# Fishhawk Thread Group Buy?



## Tacpayne (Dec 20, 2008)

How many people would be interested in a group buy of fishhawk thread? I have been working on buying fishhawk thread straight from the company. Since I have a valid business liscence I am now able to do so. I have to buy full box quantities of each color of thread. For my own personal use I really dont need a full box of each color. If anyone is intersted in purchasing some thread, I would be happy to sale it to them for the price it cost me, plus a little to cover shipping charges. I dont want to post the amount on here since it is a distributor cost but would be more that willing to let you know through email or pm's. I am going to order some very shortly, if there is enough interest I will order it, and pick it up at the rod show next weekend. I would be happy to give it to anyone who ordered it there and save a little more on shipping. They also have some really cool new metallics coming out, that will be debuted at the show. If there is enough people that want to wait after the show we can do that as well. Just let me know what ya'll think
Chuck
[email protected]


----------



## basstardo (Jun 5, 2006)

Not sure about the thread, but I want to see what they'll have at the show first.

You going to be at the show? I think we're heading down. I'll be the tallest person there more than likely, so if you see a gangly skinny feller, that's me.


----------



## Tacpayne (Dec 20, 2008)

Yea I'll be there, If you havent used fishhawk before I would give them a try, Ask around a little their metallics are hard to beat, one of the best out there. I am not looking to make a dime off of anyone either, I will give a the same price that they give me.
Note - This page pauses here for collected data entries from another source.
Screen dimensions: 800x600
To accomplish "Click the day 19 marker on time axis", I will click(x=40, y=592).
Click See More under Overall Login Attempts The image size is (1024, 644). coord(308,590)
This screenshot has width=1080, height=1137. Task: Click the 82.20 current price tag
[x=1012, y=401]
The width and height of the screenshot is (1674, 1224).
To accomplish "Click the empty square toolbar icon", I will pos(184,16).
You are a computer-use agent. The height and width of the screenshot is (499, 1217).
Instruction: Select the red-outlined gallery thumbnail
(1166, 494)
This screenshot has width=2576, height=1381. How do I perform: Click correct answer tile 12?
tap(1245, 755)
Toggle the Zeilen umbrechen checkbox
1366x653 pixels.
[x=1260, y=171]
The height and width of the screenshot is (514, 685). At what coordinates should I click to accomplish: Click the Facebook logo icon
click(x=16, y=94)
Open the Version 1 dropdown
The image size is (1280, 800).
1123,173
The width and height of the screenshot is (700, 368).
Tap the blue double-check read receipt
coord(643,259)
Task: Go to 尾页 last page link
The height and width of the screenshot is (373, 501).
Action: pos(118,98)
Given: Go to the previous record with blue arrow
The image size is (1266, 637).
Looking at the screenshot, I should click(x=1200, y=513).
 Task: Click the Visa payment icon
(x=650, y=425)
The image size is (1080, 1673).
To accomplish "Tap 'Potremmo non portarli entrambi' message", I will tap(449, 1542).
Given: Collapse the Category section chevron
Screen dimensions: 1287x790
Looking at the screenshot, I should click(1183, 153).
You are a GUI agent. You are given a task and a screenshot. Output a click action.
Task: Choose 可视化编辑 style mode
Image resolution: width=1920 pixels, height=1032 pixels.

And it is a pretty good price I think.


----------



## Ryan Y (Dec 1, 2005)

Btard...( I like that name, B-tard)...Sorry, it's funny to me. So anyhow, Ill be there too, we need to have a way of meeting up there at hte rod building show, for us fourm users anyhow.
Tacpayne, te hawk thread, shoot me a PM and tel me what you hvae in mind about a group buy. I am probably not gonna purchase anything extra until the show but I may be intrested afterwards.


----------



## Tacpayne (Dec 20, 2008)

I think it would be cool to meet up with guys from the Board also, I will be there both days, so if anyone comes up with anything let me know


----------



## gilly21 (Feb 15, 2006)

Damn Ryan I didn't know you were making the track too. See you there cuz! 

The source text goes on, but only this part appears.